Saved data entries

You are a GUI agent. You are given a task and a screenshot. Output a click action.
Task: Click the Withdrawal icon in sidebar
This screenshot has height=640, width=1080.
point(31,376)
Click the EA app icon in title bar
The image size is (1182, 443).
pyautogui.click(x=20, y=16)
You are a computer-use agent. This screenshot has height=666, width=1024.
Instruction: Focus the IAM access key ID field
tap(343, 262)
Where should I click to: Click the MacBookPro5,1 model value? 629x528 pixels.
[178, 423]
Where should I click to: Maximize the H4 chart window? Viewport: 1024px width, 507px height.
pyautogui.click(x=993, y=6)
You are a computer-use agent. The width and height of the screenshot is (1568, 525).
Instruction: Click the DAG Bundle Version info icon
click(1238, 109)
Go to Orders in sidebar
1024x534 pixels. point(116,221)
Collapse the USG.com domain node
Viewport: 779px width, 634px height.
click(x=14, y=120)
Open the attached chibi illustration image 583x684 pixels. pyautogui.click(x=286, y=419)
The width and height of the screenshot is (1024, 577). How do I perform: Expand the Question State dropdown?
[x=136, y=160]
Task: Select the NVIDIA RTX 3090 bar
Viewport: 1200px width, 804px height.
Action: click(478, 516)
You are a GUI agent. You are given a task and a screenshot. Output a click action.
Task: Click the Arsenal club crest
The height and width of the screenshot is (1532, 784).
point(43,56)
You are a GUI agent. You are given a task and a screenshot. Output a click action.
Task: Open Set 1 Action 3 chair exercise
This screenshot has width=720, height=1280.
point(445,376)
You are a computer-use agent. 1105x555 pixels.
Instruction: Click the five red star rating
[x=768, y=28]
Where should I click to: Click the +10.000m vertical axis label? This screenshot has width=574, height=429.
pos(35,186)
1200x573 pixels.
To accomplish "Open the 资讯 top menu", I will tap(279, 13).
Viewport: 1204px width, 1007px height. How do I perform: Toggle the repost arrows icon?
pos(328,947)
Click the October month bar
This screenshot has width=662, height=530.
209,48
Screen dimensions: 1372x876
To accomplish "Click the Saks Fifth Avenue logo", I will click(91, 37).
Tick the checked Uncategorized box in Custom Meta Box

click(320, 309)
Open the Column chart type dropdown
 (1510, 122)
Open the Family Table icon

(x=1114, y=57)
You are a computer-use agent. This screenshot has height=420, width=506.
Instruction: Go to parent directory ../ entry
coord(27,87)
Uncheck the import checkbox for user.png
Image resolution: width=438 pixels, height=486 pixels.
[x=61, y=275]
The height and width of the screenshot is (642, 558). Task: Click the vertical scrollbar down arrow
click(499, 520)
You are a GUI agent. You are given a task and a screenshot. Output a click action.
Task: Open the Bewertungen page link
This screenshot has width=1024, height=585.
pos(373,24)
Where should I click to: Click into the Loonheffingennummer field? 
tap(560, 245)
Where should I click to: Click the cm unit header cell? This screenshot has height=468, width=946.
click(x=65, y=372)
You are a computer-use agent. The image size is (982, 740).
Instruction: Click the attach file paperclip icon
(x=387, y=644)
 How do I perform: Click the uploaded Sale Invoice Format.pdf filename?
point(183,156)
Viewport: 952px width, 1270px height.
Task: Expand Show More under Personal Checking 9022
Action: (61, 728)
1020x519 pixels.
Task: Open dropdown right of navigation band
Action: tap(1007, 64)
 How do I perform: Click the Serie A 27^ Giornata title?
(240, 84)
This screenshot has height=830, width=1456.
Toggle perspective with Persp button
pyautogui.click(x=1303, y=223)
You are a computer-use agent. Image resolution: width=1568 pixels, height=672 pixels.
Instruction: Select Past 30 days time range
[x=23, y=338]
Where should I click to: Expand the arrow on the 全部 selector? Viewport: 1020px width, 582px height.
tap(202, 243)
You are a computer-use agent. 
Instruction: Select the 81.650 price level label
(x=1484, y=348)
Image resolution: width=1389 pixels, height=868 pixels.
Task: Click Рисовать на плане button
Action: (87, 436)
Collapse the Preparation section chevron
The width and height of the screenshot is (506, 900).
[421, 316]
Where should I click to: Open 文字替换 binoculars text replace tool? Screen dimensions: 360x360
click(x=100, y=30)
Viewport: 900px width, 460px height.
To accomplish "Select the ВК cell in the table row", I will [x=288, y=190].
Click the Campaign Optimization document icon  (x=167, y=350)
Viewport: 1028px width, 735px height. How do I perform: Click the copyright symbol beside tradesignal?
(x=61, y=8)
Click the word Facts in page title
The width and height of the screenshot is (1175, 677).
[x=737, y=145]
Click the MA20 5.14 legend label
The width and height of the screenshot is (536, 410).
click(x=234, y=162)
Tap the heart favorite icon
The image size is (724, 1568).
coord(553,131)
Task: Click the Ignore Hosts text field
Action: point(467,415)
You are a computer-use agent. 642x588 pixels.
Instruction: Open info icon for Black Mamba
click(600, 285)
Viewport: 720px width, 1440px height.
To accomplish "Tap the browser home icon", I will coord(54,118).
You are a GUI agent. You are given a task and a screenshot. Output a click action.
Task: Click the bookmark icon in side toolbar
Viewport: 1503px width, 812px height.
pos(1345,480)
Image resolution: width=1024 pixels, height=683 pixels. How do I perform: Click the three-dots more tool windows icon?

* [What is needed]:
Each line that holds the word "accomplish" should be extracted from the records.

* [Output of the task]:
To accomplish "Open the 资讯 top menu", I will tap(279, 13).
To accomplish "Click the Saks Fifth Avenue logo", I will click(91, 37).
To accomplish "Select the ВК cell in the table row", I will [x=288, y=190].
To accomplish "Tap the browser home icon", I will coord(54,118).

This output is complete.